In its statement today, Regeneron said it has advanced REGN-COV2 into the Phase II/III portion of two adaptive Phase I/II/III trials designed to evaluate the antibody cocktail’s ability to treat hospitalized and non-hospitalized patients with COVID-19.
One Phase II/III study (NCT04426695) is designed to assess the safety, tolerability, and efficacy of Regeneron’s antibody cocktail in hospitalized adult patients with COVID-19, with an estimated enrollment of 1,860 participants. The other study (NCT04425629) will evaluate the safety, tolerability, and efficacy of Regeneron’s antibody cocktail in ambulatory adult patients with COVID-19, with an estimated enrollment of 1,054 participants.
Regeneron said preliminary data from the Phase II/III trials is expected as soon as “later this summer,” though the study in ambulatory adults has an estimated primary completion date of November 21, and the study in hospitalized adults, March 3, 2021.

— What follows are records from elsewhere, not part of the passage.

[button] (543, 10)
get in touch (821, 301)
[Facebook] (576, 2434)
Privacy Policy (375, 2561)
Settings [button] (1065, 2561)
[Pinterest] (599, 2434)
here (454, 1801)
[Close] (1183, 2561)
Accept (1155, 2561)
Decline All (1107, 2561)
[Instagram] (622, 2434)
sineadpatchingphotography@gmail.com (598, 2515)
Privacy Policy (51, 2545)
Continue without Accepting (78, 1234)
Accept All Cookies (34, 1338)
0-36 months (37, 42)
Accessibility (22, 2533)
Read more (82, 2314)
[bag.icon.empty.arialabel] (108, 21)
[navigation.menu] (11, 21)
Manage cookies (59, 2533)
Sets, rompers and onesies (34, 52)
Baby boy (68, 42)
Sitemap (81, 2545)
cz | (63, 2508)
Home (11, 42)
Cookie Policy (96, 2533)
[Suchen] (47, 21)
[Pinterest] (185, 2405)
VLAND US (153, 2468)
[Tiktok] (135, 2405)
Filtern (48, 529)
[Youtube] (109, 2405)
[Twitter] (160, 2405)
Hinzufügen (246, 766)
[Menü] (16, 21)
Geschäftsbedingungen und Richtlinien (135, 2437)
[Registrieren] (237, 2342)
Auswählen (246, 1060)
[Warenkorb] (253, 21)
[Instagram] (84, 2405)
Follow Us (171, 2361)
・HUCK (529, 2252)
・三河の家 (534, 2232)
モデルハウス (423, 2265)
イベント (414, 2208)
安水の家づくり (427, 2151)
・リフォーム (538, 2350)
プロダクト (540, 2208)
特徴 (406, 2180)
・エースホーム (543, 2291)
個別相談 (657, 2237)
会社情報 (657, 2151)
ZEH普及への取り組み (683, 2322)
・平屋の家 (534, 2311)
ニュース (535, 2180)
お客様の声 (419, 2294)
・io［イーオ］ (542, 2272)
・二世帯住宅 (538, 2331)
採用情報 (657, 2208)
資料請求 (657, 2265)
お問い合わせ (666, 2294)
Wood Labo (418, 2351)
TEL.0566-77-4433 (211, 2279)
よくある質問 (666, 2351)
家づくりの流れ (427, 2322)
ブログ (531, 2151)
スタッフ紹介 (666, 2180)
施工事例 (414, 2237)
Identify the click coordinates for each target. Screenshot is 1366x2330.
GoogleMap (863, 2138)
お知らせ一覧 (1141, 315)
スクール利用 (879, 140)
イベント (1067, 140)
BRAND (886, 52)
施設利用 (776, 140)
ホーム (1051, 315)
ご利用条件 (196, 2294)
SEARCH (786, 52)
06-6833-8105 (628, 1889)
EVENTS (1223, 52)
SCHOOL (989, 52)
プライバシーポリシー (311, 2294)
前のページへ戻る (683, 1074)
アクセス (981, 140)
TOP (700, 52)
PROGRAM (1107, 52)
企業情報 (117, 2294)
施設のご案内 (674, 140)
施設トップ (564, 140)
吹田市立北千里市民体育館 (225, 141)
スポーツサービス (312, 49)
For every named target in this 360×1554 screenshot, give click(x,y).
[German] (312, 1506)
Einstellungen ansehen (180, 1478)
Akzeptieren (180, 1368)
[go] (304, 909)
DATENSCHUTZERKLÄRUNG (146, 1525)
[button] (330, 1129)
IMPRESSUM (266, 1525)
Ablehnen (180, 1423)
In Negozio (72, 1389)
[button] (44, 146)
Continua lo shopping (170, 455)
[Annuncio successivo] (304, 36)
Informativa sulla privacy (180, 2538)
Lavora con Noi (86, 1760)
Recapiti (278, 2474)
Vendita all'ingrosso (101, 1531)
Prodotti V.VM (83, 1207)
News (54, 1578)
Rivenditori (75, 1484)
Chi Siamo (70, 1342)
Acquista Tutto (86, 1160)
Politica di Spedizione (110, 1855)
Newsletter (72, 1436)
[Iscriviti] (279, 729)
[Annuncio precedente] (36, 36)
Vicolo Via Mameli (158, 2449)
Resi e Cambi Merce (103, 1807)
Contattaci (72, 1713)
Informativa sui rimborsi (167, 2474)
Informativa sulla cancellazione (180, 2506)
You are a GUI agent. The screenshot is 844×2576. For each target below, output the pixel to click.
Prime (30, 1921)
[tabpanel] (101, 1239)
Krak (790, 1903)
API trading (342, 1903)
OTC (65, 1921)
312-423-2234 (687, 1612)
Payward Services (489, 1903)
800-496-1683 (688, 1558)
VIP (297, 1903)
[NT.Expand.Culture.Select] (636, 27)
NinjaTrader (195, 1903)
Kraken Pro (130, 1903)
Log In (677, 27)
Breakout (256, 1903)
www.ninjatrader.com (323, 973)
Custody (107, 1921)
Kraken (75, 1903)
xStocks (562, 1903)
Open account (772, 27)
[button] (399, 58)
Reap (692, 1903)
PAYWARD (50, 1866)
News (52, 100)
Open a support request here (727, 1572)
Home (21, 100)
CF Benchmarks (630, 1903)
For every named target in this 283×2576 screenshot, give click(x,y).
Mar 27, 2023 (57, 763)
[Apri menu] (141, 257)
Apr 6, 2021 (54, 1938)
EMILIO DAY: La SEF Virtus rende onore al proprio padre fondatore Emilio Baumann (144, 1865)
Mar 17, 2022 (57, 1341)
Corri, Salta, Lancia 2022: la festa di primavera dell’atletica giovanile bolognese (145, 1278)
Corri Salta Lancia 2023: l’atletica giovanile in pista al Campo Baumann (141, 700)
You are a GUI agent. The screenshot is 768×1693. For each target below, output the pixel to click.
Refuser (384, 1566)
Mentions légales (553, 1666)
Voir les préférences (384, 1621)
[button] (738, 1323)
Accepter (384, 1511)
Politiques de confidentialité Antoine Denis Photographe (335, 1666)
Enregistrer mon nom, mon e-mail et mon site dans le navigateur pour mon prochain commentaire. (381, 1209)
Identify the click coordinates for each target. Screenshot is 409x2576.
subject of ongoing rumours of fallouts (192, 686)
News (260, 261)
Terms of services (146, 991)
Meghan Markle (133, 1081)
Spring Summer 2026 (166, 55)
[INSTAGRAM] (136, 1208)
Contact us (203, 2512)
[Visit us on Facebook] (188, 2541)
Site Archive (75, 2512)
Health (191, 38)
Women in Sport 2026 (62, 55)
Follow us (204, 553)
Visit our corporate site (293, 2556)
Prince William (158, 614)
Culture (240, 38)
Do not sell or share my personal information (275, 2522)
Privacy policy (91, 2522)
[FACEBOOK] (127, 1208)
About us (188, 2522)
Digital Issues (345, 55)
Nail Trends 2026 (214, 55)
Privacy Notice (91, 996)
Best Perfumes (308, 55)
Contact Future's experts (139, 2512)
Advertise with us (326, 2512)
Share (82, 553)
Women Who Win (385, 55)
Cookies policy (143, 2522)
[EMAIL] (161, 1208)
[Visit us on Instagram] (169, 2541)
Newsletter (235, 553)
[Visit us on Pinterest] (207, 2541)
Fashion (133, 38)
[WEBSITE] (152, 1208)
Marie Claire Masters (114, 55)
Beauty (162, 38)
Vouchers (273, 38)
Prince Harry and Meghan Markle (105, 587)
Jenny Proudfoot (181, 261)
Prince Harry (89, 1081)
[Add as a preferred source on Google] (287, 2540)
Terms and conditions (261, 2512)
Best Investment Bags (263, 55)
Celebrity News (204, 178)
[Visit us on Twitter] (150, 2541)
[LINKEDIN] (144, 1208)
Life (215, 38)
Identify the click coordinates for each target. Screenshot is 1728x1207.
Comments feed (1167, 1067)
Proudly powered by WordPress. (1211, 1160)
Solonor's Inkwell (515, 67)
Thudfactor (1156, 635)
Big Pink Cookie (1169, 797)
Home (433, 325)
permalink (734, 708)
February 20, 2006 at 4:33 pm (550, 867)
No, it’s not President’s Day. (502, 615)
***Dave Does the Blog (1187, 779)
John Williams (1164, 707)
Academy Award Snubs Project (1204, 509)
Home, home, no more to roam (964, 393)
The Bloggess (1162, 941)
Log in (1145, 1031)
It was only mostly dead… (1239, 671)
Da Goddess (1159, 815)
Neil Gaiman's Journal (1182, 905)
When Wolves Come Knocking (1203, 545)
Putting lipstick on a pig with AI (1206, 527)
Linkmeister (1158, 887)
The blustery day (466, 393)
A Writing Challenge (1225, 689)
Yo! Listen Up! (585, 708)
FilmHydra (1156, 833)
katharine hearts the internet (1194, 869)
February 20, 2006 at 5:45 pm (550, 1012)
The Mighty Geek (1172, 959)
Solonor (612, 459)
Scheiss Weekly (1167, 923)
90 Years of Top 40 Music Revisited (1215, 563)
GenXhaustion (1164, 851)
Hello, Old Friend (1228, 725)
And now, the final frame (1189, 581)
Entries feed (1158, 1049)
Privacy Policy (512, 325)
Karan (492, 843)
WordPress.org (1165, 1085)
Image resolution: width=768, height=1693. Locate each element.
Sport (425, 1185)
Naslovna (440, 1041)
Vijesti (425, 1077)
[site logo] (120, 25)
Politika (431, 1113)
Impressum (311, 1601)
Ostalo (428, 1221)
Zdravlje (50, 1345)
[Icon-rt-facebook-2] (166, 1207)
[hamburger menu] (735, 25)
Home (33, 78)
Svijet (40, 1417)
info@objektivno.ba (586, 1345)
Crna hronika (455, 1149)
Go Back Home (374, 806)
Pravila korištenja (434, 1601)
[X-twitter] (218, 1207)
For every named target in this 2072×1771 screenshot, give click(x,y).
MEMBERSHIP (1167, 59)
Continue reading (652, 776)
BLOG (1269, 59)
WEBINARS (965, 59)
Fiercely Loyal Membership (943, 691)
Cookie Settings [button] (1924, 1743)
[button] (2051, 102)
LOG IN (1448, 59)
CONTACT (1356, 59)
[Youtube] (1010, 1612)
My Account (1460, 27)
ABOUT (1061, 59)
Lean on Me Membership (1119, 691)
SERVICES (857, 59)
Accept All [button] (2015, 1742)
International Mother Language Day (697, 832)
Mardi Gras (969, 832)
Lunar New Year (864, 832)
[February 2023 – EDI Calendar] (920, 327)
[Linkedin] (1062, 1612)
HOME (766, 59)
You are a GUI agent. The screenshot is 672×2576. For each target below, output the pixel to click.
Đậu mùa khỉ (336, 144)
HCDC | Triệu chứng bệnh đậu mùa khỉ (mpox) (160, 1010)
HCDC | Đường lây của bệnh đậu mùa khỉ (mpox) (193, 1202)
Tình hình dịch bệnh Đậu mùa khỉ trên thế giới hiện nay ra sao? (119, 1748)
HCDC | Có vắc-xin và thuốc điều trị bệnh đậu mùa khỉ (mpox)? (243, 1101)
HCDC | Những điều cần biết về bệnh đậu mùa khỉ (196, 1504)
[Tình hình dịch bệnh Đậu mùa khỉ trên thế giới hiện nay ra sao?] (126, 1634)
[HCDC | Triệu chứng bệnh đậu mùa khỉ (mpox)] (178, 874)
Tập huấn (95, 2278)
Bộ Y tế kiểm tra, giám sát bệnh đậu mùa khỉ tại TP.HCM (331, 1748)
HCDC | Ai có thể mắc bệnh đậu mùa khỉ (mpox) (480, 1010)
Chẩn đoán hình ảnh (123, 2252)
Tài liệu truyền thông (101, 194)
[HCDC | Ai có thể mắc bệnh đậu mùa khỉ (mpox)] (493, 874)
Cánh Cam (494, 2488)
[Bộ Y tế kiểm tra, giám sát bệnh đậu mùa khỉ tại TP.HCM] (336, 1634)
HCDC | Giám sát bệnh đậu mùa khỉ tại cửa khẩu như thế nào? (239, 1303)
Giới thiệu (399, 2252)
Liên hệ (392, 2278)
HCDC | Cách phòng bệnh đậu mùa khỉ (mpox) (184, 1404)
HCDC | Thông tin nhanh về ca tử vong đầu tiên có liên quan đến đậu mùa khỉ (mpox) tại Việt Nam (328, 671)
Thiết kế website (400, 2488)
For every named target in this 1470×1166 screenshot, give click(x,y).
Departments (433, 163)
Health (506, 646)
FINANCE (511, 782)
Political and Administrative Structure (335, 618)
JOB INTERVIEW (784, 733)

The two Phase II/III trials are set to be conducted at approximately 150 sites in the U.S., Brazil, Mexico and Chile.
The trials will evaluate primary endpoints that include the proportion of patients with treatment-emergent serious adverse events through day 169, the proportion of patients with infusion-related reactions through day 4, and the proportion of patients with hypersensitivity reactions through day 29.
Also listed as primary endpoints: Time-weighted average change from baseline viral shedding measured in swab samples through day 22, time-weighted average change from baseline viral shedding measured in saliva samples through day 22, and the proportion of patients with at least 1-point improvement in clinical status on a 7-Point ordinal scale.